The Ever-Guilty Mom Syndrome- a syndrome that is lesser known but highly prevalent!
Parenting is tough, super tough! It makes you borderline paranoid (made me one at least!) and then, when you start assessing yourself according the benchmarks set by the world, friends, family or yourself, you are consumed with guilt. Every night before I go to bed, I have this gnawing feeling inside of me that maybe I shouted too much on my daughter today, maybe I lost my cool too soon and that I could have been a better mom. I resolve to change it all the next day and go to sleep. The next day, I begin with my promise and all goes well till about the time she refuses to brush or get ready for school. We both are back to the square one and the night again has me lamenting myself and doubting my capabilities as a mother. I suffer from the Ever Guilty Mom Syndrome! Sounds familiar?
I understand the importance of spending quality time with my daughter but there are times when I cannot due to work commitments or writing deadlines. I feel awful when I don’t give her time and guilt creeps in again while I see it doesn’t affect fathers as much. Is it inherently in us as women or do we sub-consciously create it?
I know it is not just me but a lot of mothers feel the same. We are living today in a world where tolerance is low and everyone is quick at passing judgments. The worst thing we can do is start judging ourselves too. While it is indeed pertinent to have a self consciousness, it is not healthy to criticize yourself all the time. I am trying to unlearn the behaviour as I don’t feel it is helping me in anyway.

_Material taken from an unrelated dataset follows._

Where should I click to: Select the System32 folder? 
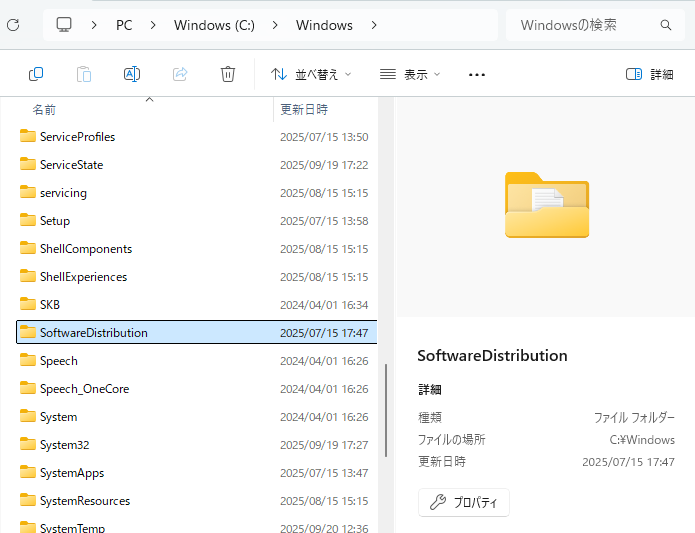point(65,445)
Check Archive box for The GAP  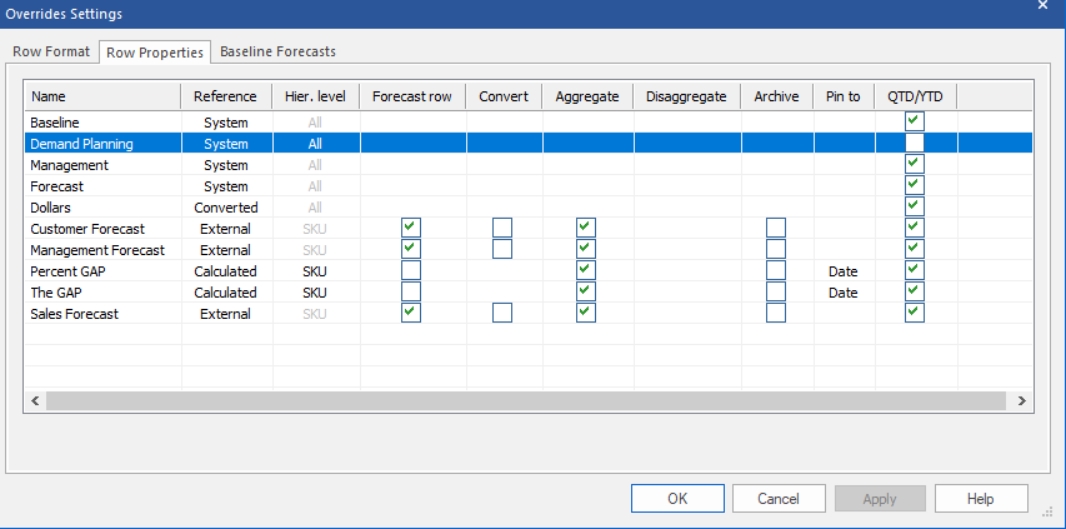click(776, 292)
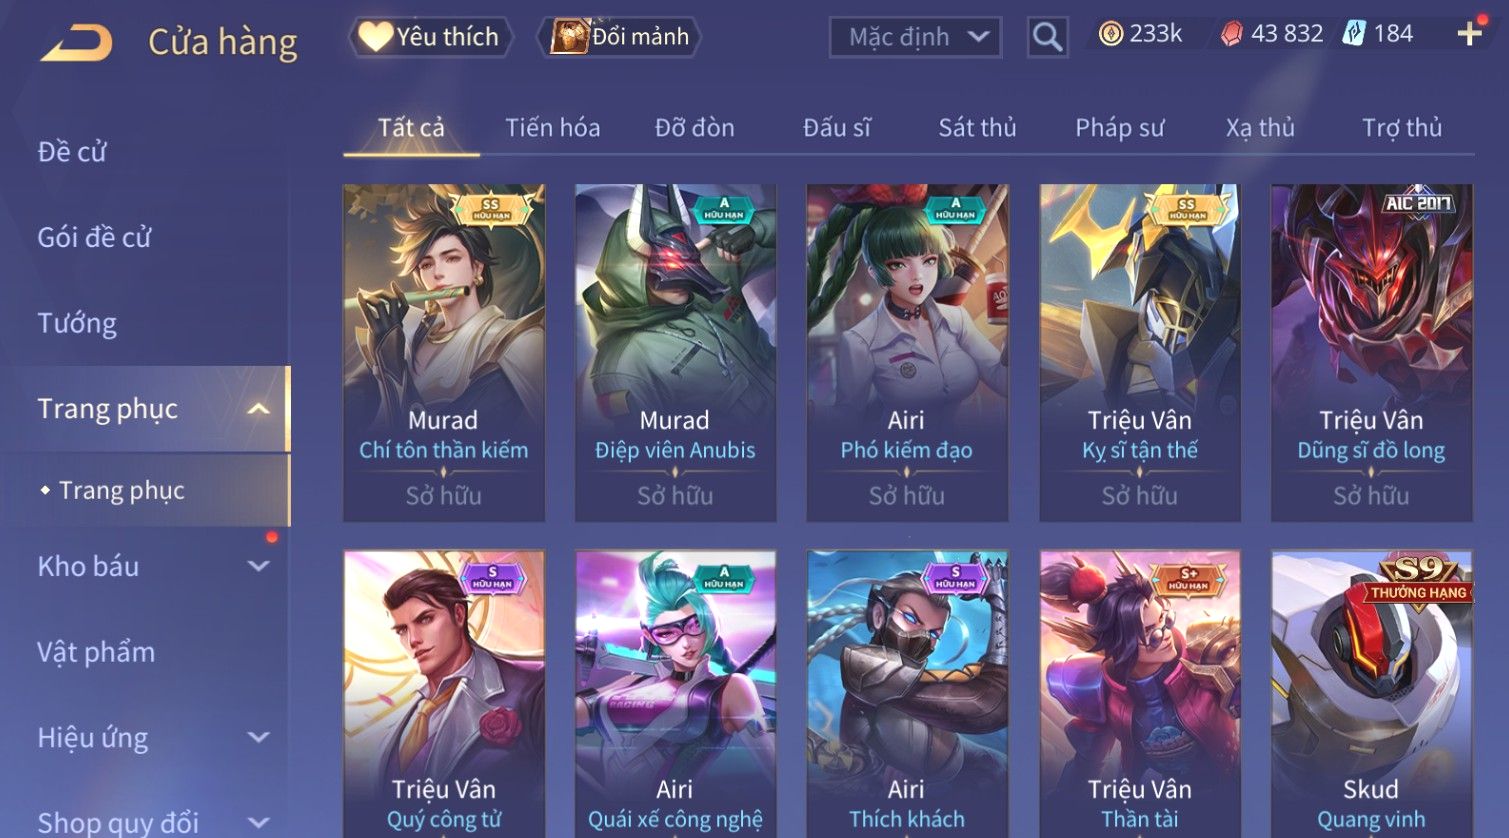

Mothers are born just at the same time as the babies, so we are learning the art, especially with the first-borns. It is okay to make mistakes, it is okay to not be perfect. We must try to be as patient as possible with our children but I don’t believe anymore that losing cool once in a while makes us ‘monsters’.
Some days when she refuses to get ready and insists on wearing mismatched clothes, I let her do it. Though people stare at me in the market and probably think I don’t care about her, I really don’t mind. Either my child will understand that she is oddly dressed or just be happy that she got to wear what she wanted. I don’t really have much to lose in this. Tough, but trying!
It is my job to try and inculcate in her an interest in studies. Note the emphasis on try. Her grades don’t assess my motherhood skills and I need to understand that. Similarly, her height and weight charts are not my grade cards, no matter what the elders in the family may say. They must not make me feel guilty as a mom.
I think we need to cut ourselves some slack and enjoy the experience of motherhood. We get so busy in trying to be the perfect mom that we stop cherishing being a mom and it is not long before children grow up, leaving us thinking again. So, I have decided to keep my motherhood aims low and enjoy the journey instead of trying to excel at the race…is there a race in the first place? Of course there are many women I meet who make motherhood seem so easy and their children seem to have come with a manual and function perfectly according to it. It is natural to be envious but I try not to let it dishearten me. Every child is different, so is every mom! I am the best mom to my daughter so that pretty much kills the competition. Why do I have to force-create it by competing with myself?
I think if I can go through the day without shouting at my daughter, make her finish her meal in less than an hour, spend quality time with her irrespective of the quantity, tell her a story at bedtime and get a ‘Love you’ and Good night kiss back, it is more than enough. Even if I can’t do one or more on some days, it is okay. I know my kid is not judging me and that is all that matters.
All you mothers who suffer from the Ever-Guilty Mom Syndrome like me, come join me in detoxifying from this vicious cycle by taking one day at a time. Motherhood is beautiful, let us not complicate it! If you have used another technique and it worked for you, do share with me here.